# Feels like I've become dumber... or not



## AlexSh (Oct 19, 2013)

Last week I feel really better, but still there is one thing that bothers me a lot.

It feels like I've become dumber, I think that I somehow lost the ability to grasp and process information as I used to. While doing my job, it takes a lot of effort just to concentrate on the task. It's like every time when I'm trying to think about the task, to figure out the solution, I can only hold focus for 1 microsecond and then it slips away.

And it happens not only with job tasks. It seems I can't process different life situations. For example, when planning my day it's like I can't grasp the overall look of the day. I can plan the following hour, but it's hard to plan a day. It's like I can't see it as the whole one.

Or going shopping. It's not about that I forget what I need to buy, it's just like shopping is too hard for my brain to handle.

Sorry, I don't know how to explain it better. It's just too confusing for me.

Also it's like I lost all the confiedence I had, and I doubt in my basic knowledge and logic. 10 * 10 = 100, but I even doubt in this simple thing. Am I sure that it's correct? Why it is correct? I'm trying to recalculate it, trying to reassure myself that I'm correct.

A couple of days ago, I saw a discount advertisement telling something like "If you buy a product from series A, you'll get the product B for free, which will help you keep your hair healthy". I've reread it for maybe 7 times, but still I was not sure that I understood it completely. My thoughts were like "Ok, so if I buy any... yes, any product... What kind of product? From series A... Any product, right? Yes, any product from series A, then what? I'll get the product B..."

Also, some time ago I was watching Jackie Chan's old movie - Police Story.

In that movie police officers made a trick: they asked a witness to stay in the room, but they asked the witness's lawyer to leave the room for 5 minutes. During these five minutes they said nothing to the witness. When she left the room, the lawyer asked what police officers said to the witness. The witness said that nothing. The point of this trick was to make the lawyer to begin doubting that the witness is honest with him, right? But this situation had literally blown my mind. I started to dwell on it - did I understand this trick correctly? Probably I overlooked some detail? Probably police officers overlooked some detail? As I said, it's like I doubt in logic.

The last example  Today, in the morning, I had to take a bus number 4. I know this bus's route since my childhood. But today morning I was SO doubting that I know it. I didn't forget it, I still knew it, but it just FELT like I don't know it, it's like I wasn't sure that I know it.

So it's like I undestand things, I know them, but at the same time I'm not sure about it.

(I'm also afraid that I have some worse mental or brain desease, which made my intelligence low.)
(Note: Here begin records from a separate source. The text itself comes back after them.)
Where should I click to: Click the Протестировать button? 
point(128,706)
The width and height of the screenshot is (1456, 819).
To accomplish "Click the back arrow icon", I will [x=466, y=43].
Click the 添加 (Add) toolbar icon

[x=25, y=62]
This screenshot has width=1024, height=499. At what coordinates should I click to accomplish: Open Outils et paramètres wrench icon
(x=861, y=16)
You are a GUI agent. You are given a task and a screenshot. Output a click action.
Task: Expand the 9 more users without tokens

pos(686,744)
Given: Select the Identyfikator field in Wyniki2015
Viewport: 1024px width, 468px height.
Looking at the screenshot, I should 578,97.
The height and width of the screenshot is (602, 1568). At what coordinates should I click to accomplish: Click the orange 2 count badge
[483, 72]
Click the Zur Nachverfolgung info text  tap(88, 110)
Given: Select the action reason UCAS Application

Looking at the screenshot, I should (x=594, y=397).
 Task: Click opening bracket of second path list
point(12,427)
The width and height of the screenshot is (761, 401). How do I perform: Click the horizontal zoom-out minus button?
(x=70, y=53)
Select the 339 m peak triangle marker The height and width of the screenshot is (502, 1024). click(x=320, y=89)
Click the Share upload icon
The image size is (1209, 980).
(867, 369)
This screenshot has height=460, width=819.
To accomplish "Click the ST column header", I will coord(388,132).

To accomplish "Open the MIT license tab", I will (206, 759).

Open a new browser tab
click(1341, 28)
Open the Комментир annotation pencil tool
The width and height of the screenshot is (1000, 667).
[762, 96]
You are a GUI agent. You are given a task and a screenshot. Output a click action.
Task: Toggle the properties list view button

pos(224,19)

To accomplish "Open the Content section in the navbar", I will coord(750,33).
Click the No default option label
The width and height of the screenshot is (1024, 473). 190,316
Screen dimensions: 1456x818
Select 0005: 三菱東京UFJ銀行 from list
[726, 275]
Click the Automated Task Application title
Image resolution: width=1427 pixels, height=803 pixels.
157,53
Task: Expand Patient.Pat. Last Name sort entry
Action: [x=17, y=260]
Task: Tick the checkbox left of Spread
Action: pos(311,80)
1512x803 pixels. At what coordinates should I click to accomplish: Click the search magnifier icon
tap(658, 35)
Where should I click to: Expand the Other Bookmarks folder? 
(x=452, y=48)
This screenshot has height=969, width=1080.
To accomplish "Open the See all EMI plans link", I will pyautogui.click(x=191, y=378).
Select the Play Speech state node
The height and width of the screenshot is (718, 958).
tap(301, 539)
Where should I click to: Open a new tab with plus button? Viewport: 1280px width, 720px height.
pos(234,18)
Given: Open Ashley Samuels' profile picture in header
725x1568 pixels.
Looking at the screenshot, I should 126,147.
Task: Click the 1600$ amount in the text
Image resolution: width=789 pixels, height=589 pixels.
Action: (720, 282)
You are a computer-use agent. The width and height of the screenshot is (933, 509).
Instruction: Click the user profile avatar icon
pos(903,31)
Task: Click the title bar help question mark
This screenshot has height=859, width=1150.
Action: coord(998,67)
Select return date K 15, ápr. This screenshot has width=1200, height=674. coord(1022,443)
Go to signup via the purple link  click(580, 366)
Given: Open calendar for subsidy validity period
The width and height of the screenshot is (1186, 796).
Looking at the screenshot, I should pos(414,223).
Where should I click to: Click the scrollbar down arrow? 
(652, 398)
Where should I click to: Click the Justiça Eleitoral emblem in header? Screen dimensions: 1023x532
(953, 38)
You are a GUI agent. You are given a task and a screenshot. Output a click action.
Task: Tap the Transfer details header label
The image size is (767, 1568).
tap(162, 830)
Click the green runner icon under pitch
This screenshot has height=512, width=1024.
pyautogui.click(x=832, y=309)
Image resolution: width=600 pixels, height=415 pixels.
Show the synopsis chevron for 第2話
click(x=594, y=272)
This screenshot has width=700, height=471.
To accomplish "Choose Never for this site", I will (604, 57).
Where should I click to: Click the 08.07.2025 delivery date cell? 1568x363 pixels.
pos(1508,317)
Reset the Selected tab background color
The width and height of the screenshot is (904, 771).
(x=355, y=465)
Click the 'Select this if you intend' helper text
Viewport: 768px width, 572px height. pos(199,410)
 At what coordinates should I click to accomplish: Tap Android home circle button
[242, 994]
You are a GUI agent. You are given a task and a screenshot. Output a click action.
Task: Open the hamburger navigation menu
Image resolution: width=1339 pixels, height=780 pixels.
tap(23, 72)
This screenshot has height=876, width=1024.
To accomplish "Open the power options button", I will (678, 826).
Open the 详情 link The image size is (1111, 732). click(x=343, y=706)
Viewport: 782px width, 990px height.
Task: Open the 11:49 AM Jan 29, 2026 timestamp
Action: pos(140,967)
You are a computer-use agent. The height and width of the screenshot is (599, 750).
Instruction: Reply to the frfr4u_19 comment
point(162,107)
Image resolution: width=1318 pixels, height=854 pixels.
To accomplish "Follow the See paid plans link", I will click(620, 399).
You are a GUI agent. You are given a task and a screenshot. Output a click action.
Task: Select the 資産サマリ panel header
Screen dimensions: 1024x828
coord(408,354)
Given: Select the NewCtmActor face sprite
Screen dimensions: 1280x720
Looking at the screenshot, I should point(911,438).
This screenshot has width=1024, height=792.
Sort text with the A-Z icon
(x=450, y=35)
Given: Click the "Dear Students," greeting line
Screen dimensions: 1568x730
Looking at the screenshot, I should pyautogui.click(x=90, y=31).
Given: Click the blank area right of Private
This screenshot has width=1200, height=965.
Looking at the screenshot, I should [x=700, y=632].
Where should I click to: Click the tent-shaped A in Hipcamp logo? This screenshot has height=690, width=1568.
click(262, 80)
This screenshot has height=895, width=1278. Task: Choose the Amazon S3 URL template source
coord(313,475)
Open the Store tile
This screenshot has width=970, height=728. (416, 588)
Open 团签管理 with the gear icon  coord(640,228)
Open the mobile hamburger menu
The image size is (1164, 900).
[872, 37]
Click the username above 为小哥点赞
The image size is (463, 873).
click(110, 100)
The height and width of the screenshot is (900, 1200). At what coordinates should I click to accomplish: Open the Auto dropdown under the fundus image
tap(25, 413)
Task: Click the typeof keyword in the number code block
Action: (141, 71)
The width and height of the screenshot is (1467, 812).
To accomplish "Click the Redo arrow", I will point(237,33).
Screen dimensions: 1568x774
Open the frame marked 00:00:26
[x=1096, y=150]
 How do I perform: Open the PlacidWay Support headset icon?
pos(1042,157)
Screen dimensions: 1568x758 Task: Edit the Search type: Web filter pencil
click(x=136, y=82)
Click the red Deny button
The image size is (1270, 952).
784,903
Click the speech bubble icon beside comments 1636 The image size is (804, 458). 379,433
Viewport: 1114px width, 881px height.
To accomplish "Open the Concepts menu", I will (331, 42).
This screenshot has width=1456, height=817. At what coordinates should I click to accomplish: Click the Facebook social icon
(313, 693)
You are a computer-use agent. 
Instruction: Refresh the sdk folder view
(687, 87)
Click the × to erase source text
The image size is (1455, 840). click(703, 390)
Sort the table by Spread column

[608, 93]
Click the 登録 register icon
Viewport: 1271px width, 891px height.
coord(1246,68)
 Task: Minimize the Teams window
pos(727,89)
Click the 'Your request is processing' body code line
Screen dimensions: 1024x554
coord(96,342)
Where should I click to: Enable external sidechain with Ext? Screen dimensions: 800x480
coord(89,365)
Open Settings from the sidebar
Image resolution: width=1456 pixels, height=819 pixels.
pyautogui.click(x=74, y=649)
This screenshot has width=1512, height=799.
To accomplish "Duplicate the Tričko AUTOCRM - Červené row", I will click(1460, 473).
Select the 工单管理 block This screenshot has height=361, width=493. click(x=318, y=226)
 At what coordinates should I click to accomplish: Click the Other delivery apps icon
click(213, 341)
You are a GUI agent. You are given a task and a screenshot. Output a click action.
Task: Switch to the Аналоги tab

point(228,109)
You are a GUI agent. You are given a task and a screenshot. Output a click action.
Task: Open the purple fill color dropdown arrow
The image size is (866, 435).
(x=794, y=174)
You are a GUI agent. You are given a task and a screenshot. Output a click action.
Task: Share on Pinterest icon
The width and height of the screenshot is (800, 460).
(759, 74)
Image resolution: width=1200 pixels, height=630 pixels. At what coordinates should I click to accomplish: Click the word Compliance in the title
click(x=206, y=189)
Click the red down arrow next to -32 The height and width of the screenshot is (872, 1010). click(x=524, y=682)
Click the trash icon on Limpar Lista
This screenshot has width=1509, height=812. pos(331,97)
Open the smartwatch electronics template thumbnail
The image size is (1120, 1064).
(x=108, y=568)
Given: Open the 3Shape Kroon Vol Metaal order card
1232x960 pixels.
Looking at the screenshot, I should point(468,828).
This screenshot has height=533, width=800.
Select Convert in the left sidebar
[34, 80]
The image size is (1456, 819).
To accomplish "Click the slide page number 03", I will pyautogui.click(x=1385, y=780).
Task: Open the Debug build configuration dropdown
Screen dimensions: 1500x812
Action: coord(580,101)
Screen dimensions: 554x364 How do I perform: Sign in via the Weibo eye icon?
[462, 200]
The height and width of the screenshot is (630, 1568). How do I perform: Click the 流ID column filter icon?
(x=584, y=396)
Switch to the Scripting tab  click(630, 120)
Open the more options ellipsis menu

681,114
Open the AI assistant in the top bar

My description is messy, but please, can anyone relate?


----------



## Doberg (Sep 12, 2013)

AlexSh said:


> Last week I feel really better, but still there is one thing that bothers me a lot.
> 
> It feels like I've become dumber, I think that I somehow lost the ability to grasp and process information as I used to. While doing my job, it takes a lot of effort just to concentrate on the task. It's like every time when I'm trying to think about the task, to figure out the solution, I can only hold focus for 1 microsecond and then it slips away.
> 
> ...


yes the concentration part is normal for dp


----------



## Sike25 (Apr 30, 2012)

This is common with dp. You haven't lost any intelligence that won't be gained back from recovery.


----------



## AlexSh (Oct 19, 2013)

Thank you for your replies!



Selig said:


> This is something that has affected me the most- it makes working difficult and makes me feel very stupid. It's difficult because people with DPD are typically intelligent.
> 
> I would recommend mnemonics and brain exercises, I made an account at luminosity.com. And like Sike said, it does recede after recovery, it's just a side effect we deal with.
> 
> I have no experience with these, but allegedly fish oil in high doses with the proper EPA/DHA ratio is supposed to have an impact on mental clarity. I don't know the truth behind this, but if I were to try supplementation with it, it would be pharmaceutical grade.


I was taking fish oil for a month, but haven't noticed any improvement But maybe, I was taking too small dose... I think I'll start doing some brain exercises as well. By the way, you mentioned luminosity.com - you mean, it has some exercises?

I've also read that too much stress (exactly what I experienced during last 10 months) affects frontal lobe's functioning in a bad away. And frontal lobe is responsible for intelligence, decision-making, planning, ability to execute complex behaviours. I think that's exactly what I have problems with now, it's like some part of my brain has been turned off. I worry about my mental condition a lot, plus I worry that I can't perform at work as I used to, I can't meet deadlines. So there's a lot of stress and anxiety all the time. Today I decided to take a long-term vacation at my job - for a month or two - because I just can't focus on the tasks anymore, and devote all the time to physical exercises and hobbies. I hope it will help me.


----------



## AlexSh (Oct 19, 2013)

Selig said:


> I would recommend mnemonics and brain exercises, I made an account at luminosity.com. And like Sike said, it does recede after recovery, it's just a side effect we deal with.


Oh, you meant http://www.lumosity.com/ I guess?


----------